Era de esperar y no hubo otras sorpresas que no fueran las de una cuidada puesta en escena como corresponde a la ceremonia de inauguración de unos Juegos Olímpicos. La sobriedad provocada por la pandemia estuvo en todo momento presente. Sé que los deportistas me van a odiar y eso que soy el primero en entender que para la mayoría es un momento único y para muchos es la única oportunidad de tener su minuto de gloria y no por vanidad sino por premio a un esfuerzo descomunal. Para muchos deportistas, al igual que para muchos países, es el único escaparate posible y tienen todo el derecho del mundo.
Sin embargo, esa pandemia que ha obligado a retrasar los Juegos un año, esos Juegos que, en nuestra opinión, se celebran con calzador, es, precisamente, el gran enemigo. Sigo diciendo que la mejor forma de evitar riesgos era no celebrarlos. ¿Se imaginan un contagio múltiple? Pondría los Juegos en el disparadero. De hecho, como ya comentamos, antes de comenzar los Juegos ya había habido 75 positivos. Hoy, se hacía público el positivo de un técnico de la selección de ciclismo, que compite el sábado. Por muchas medidas que se tomen el riesgo ahí está y las consecuencias pueden ser terribles.

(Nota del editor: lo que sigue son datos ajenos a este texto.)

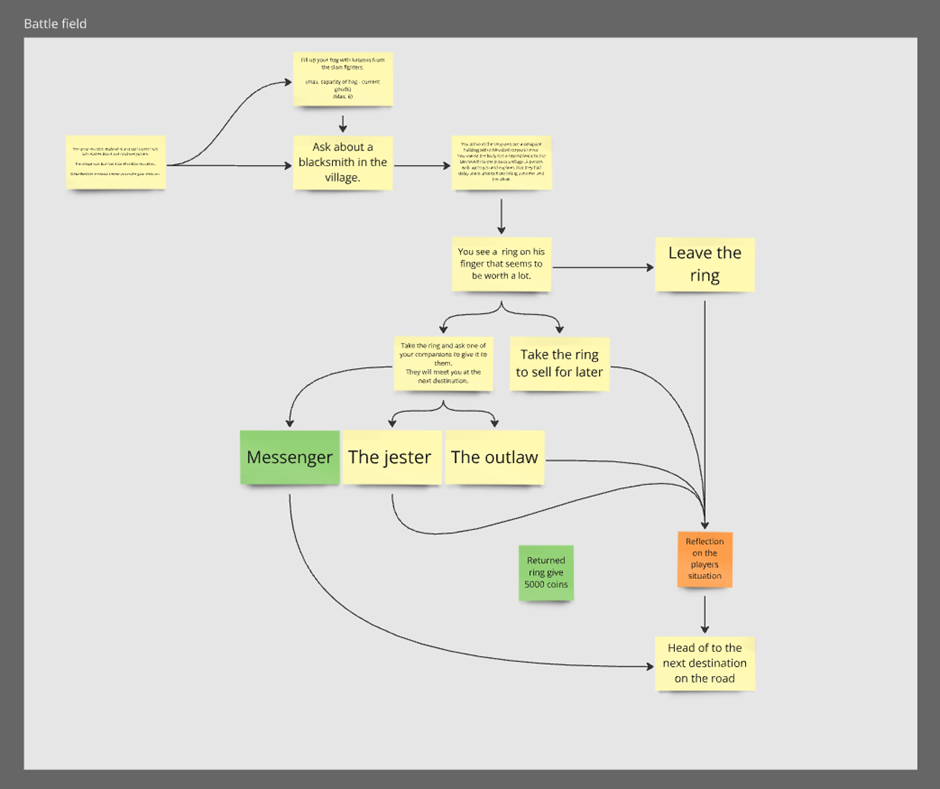Click the 'Take the ring to sell' note
The width and height of the screenshot is (940, 789).
point(560,363)
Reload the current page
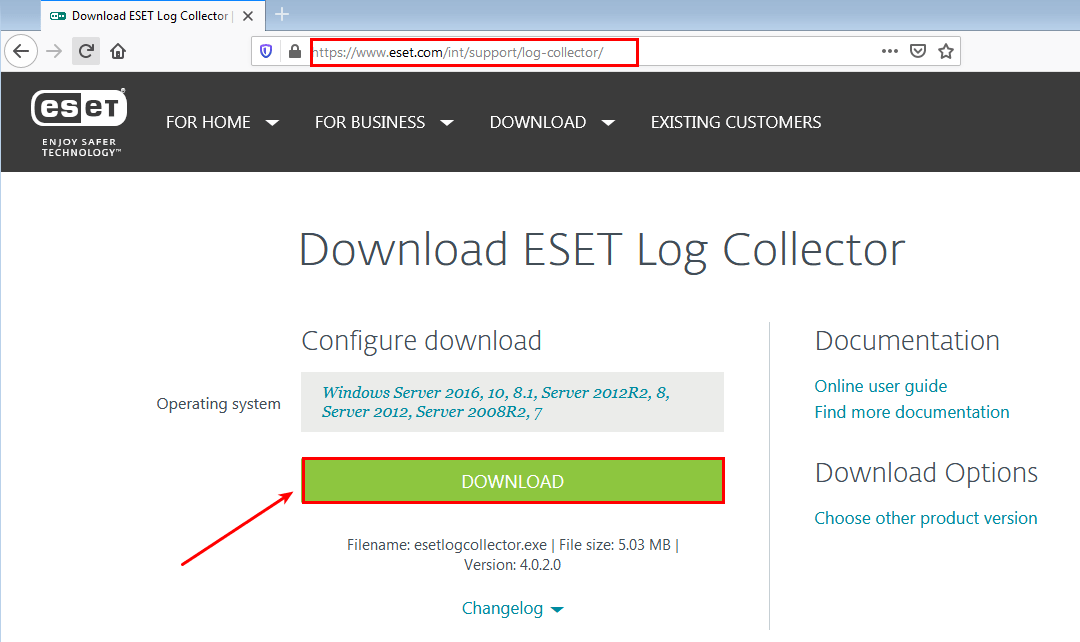The image size is (1080, 642). (86, 51)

Por eso la ceremonia no podía pasar de la discreción. A un servidor no es que le vayan mucho estos ‘saraos’, pero reconozco que todavía anda por ahí en casa un VHS con la inauguración de los Juegos de Barcelona y otro de la Clausura. El vínculo sentimental es mucho mayor, pero reconozco que siempre me gusta dedicar un poco de tiempo ante el televisor para comparar culturas, disfrutar del arte y de las coreografías y, ¿por qué no decirlo?, soltar una lagrimita cuando los españoles saltan al estadio, llenos de ilusión, apuntando a un éxito que a todos nos hará sentir orgullosos, por muy criticones que seamos. En esta ocasión ver a Craviotto y a Mireia Belmonte ha sido emocionante por todos los componentes que suponen, pero en especial por la trayectoria que han mantenido. Un orgullo, como lo es para los salmantinos haber conocido en los últimos años que un paisano, Fabián Vicente del Valle, ya portó la bandera nacional en Londres en el 48.
Detrás de ellos varios cientos de ilusiones en rojo y amarillo.
Pero ni una cosa ni la otra me hacen cambiar de parecer y pensar que estamos asistiendo a los Juegos más raros que he conocido y que, por eso, no debieran celebrarse. Porque aun entendiendo la ilusión de los participantes, los Juegos deben transmitir otras cosas, aunque sean mentira, aunque se hable de unidad y todos nos hayamos criado con boicots que no olvidamos. El envoltorio tienen que ser óptimo, pero la deportividad también debe primera por encima de todo, independientemente de la rivalidad y la competitividad.
Estoy seguro que nos dejarán imágenes para la historia, que al final saldrá alguna estrella, pero no puedo negar que el miedo al fracaso, a vivir unos nuevos ‘Juegos Rotos’ ronda mi cabeza desde hace semanas. Esperamos no tener razón y que, al final, lo bueno supere a todo lo accesorio.